Il suo racconto fu molto lucido: confessò che a uccidere Luigina era stato lui perché lo aveva preso in giro per le sue prestazioni sessuali “insignificanti”. La bambina fu invece uccisa a bastonate dal padre. La sera successiva fecero a pezzi i cadaveri e li bruciarono, gettando poi le ossa carbonizzate in un vecchio pozzo scavato nel giardino.
La confessione permise ai magistrati di incriminare anche il padre.

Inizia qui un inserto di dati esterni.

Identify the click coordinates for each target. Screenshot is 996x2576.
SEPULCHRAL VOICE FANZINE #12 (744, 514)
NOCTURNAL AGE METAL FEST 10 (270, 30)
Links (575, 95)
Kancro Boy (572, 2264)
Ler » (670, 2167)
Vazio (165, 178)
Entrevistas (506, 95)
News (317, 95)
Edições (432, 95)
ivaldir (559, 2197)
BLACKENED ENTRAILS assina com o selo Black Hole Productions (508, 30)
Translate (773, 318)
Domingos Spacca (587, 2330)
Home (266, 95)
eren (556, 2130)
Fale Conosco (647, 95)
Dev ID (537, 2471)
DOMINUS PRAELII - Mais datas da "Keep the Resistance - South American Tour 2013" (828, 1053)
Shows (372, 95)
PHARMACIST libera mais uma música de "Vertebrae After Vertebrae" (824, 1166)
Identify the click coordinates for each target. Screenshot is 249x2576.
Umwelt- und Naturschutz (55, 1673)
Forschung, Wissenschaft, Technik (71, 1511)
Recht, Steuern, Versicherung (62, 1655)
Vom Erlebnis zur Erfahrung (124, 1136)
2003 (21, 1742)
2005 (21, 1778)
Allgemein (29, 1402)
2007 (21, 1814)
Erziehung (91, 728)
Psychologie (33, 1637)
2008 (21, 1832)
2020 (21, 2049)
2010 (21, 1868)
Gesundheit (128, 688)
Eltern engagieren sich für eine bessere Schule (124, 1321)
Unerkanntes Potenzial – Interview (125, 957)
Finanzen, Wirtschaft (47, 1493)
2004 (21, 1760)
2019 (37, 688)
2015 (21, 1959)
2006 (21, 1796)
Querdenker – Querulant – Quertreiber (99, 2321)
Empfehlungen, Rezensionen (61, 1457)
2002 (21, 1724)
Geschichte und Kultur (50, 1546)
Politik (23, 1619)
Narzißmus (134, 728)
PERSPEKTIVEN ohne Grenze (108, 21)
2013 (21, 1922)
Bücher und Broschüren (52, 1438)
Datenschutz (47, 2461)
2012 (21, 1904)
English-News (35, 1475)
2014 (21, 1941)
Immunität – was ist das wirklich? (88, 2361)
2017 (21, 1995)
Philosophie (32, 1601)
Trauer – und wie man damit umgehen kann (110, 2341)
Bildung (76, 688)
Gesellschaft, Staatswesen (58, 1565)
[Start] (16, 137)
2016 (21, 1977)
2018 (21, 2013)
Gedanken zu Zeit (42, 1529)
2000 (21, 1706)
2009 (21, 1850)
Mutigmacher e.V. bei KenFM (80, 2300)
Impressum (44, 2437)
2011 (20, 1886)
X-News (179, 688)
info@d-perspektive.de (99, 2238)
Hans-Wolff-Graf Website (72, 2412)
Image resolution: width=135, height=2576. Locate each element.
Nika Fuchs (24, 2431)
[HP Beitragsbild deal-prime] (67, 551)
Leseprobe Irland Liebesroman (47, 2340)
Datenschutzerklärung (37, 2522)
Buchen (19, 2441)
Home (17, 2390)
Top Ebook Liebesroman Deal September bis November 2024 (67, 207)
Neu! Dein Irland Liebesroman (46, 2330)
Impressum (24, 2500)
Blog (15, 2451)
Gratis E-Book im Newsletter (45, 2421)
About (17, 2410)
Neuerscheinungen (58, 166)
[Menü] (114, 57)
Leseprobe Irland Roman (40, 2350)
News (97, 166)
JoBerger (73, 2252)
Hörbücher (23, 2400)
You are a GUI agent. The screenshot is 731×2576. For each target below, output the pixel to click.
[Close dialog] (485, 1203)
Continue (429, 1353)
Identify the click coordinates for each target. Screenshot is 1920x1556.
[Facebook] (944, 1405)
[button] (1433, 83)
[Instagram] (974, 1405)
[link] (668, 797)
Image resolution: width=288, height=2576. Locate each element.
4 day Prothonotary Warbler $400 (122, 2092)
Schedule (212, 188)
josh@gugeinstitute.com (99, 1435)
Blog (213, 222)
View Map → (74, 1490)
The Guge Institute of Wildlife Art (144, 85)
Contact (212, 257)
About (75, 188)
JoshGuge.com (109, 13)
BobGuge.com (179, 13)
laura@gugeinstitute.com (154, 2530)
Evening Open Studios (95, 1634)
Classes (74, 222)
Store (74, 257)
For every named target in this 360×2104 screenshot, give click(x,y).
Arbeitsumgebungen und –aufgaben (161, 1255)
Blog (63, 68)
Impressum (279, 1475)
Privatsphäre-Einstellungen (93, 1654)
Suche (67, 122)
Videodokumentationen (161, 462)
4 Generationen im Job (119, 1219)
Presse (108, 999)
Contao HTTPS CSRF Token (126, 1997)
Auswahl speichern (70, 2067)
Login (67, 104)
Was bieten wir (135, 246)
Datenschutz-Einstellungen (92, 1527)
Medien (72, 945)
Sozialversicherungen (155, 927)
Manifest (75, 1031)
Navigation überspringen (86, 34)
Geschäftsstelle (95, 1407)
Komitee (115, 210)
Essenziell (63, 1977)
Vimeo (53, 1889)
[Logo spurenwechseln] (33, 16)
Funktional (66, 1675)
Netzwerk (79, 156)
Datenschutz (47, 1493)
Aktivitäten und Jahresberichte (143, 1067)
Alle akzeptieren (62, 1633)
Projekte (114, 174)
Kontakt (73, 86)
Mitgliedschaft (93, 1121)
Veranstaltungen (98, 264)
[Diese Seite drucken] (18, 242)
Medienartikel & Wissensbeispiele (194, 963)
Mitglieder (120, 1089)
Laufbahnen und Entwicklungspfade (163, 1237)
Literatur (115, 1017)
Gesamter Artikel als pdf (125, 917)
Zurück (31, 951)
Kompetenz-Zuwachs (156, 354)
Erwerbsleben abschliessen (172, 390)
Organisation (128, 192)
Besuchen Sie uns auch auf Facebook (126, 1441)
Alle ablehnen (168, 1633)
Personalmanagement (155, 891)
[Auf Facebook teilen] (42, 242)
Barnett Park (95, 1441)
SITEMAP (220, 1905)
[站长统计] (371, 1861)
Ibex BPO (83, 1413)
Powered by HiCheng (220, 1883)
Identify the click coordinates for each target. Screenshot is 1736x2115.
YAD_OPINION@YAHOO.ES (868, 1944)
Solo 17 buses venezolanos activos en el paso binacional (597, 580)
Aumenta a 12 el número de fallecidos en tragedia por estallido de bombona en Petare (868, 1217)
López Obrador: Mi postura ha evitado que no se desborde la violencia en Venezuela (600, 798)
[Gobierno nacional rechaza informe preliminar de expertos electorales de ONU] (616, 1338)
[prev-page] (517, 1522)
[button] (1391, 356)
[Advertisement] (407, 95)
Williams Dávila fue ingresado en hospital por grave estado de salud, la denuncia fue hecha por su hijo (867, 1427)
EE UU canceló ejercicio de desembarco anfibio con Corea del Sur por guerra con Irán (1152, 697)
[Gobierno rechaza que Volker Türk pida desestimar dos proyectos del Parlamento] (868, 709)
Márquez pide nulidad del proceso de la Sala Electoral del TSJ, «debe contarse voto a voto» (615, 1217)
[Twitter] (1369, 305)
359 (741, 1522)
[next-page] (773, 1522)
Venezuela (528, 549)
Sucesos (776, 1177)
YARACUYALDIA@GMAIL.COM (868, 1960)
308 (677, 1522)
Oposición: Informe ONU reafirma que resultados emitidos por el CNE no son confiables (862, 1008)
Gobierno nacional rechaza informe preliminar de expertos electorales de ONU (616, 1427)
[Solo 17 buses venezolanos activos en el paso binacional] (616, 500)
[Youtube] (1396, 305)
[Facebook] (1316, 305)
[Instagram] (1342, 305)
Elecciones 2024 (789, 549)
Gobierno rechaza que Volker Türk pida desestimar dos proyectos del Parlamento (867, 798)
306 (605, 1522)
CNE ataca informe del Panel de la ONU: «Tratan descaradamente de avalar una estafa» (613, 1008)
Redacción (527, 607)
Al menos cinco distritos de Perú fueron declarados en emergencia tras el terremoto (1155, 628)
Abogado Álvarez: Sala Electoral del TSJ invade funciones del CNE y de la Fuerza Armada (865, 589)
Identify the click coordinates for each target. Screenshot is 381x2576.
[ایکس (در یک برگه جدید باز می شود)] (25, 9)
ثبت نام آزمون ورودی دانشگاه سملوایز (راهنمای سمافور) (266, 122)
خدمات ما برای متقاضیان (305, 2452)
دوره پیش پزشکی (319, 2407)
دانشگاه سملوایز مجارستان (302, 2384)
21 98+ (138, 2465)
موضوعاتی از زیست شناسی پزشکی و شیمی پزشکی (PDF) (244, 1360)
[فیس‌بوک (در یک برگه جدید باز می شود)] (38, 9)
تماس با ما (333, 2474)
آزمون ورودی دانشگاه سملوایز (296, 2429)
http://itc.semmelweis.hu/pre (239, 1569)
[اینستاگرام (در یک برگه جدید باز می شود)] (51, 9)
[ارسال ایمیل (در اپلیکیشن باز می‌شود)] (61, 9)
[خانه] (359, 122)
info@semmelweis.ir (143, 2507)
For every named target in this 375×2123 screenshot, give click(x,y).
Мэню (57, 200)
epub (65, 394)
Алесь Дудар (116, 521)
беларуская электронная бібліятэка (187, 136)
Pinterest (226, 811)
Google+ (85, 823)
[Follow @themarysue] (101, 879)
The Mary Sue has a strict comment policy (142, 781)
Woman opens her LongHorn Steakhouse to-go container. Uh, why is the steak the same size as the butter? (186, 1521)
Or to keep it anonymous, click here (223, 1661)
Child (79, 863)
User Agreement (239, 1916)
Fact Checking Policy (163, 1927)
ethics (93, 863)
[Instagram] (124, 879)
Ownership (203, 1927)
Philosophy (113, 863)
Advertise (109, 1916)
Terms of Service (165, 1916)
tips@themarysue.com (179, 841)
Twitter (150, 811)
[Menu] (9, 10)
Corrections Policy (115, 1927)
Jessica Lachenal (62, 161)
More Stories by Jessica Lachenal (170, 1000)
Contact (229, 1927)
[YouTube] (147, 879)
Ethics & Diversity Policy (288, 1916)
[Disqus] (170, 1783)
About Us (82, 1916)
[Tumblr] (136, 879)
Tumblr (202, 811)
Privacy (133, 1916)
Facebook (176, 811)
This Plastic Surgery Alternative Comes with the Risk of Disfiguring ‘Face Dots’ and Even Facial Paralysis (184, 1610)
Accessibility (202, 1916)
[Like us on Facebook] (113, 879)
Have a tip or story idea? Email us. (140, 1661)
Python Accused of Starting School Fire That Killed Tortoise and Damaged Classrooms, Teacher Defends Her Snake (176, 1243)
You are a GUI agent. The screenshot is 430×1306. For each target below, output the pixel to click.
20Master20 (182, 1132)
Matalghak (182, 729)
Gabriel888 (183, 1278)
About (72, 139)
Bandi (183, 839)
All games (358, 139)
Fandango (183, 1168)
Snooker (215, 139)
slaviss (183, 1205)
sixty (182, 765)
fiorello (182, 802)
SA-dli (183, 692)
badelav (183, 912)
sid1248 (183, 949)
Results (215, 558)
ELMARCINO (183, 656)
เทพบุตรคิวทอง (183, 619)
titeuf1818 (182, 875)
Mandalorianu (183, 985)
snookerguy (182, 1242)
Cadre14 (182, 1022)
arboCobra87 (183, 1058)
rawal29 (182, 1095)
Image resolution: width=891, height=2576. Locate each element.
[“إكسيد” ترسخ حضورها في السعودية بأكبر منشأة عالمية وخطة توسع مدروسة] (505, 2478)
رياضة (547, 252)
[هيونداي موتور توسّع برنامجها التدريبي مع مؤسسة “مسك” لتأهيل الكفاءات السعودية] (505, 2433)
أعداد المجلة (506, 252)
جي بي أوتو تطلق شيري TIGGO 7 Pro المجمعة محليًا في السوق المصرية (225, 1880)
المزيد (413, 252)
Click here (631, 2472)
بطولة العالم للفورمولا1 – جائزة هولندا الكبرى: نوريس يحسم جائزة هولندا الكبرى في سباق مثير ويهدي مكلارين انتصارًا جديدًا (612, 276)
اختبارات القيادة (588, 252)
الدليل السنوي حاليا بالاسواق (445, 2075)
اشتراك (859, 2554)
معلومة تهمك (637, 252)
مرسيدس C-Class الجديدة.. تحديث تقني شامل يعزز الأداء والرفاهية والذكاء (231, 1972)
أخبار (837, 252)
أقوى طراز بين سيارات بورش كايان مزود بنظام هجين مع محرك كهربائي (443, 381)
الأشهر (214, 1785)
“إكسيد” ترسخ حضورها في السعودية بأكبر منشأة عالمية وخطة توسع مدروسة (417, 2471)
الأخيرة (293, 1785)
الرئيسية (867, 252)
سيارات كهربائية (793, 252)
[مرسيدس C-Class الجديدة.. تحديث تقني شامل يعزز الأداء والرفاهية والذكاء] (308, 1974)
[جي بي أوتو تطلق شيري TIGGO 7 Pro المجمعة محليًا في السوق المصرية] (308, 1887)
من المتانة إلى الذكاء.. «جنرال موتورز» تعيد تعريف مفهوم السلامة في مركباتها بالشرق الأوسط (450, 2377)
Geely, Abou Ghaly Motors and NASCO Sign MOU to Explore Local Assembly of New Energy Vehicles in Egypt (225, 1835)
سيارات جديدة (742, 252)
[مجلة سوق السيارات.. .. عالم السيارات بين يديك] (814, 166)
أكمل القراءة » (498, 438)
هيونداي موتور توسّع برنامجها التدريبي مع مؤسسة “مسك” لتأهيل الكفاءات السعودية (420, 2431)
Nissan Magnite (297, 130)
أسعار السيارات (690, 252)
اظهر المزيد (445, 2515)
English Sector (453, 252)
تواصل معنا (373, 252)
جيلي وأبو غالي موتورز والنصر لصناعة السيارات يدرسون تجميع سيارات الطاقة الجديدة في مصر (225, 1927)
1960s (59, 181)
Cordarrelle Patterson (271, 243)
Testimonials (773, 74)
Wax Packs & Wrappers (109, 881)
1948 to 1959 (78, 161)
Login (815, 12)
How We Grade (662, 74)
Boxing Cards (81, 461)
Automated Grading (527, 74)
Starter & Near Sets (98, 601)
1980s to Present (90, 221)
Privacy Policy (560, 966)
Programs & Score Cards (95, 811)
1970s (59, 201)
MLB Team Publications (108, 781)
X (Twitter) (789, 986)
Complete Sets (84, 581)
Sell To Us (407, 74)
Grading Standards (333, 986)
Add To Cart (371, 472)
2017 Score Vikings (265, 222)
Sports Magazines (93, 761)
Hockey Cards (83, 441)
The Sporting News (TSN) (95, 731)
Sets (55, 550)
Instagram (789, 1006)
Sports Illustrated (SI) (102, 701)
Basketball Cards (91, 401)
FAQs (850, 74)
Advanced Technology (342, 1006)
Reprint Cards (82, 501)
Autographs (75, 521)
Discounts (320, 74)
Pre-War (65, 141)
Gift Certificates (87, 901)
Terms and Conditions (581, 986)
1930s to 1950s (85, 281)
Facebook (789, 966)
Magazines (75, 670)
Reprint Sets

La condanna di Elvino Gargiulo
L’11 aprile 1997 dopo oltre cinque ore di Camera di Consiglio, i giudici della Corte d’Appello di Roma, emisero la sentenza: 24 anni di reclusione per Elvino Gargiulo e 16 anni per suo figlio Mario.
Al giovane furono riconosciute le attenuanti generiche e la semi-infermità mentale; condanna confermata in appello con l’aggiunta di un anno di pena in più per Mario.
Il rinvio a giudizio
Elvino Gargiulo fu poi rinviato a giudizio per il sequestro di Luca Amorese e, inoltre, per atti di libidine sul ragazzo stesso.
La decisione di processare nuovamente l’anziano rigattiere, già condannato per l’omicidio di Luigina e Valentina, fu presa in seguito alla testimonianza di una sua amica.
La donna riferì agli inquirenti che Gargiulo le chiese di scrivere su una busta l’indirizzo della famiglia Amorese, dicendo che lui non poteva farlo. Al suo rifiuto l’uomo sembrò molto seccato. La perizia calligrafica stabilì successivamente che la lettera era stata scritta dal bambino, ma che la calligrafia presente sulla busta apparteneva a un’altra persona, forse una donna.
Dalle indagini sembrò emergere che Luca, che frequentava Elvino Gargiulo, gli avesse sottratto une grossa somma (sette milioni di lire) con la quale avrebbe comprato il motorino, alcuni vestiti e fatto molti regali ad alcuni amici.
Durante il processo, particolarmente drammatica fu la deposizione della madre di “Pelè” che, rivolgendosi al rigattiere, disse: “Solo lui sa dov’è Luca, solo lui sa dove l’ha sepolto”.
Gli accertamenti sul caso di Amorese erano pero privi di un riscontro testimoniale diretto. Il 23 marzo 1998 la IX sezione del Tribunale di Roma condannò Gargiulo a 5 anni, per violenza sessuale nei confronti di minori e lo assolse dall’accusa di aver sequestrato Luca Amorese perché il fatto non sussisteva.
Ma l’inchiesta sulla scomparsa di Luca il “Pelé del Quadraro” andò avanti. Il Pubblico Ministero ottenne infatti una proroga di 6 mesi per poter proseguire le indagini.
Con la sentenza del 20 dicembre 2000, la seconda Corte d’Assise di Roma, condannò Elvino Garguilo a 22 anni di reclusione per l’omicidio di Luca Amorese.
Nel giardino del vecchio rigattiere vennero ritrovate le ossa di Luigina Grumento e Valentine Palladini. Il corpo del piccolo “Pelé” non è mai stato ritrovato.
Elvino Gargiulo è morto, ucciso nel carcere di Poggioreale a Napoli nel 2005, mentre il figlio Mario, scontata la pena detentiva, e in carico ai servizi psichiatrici.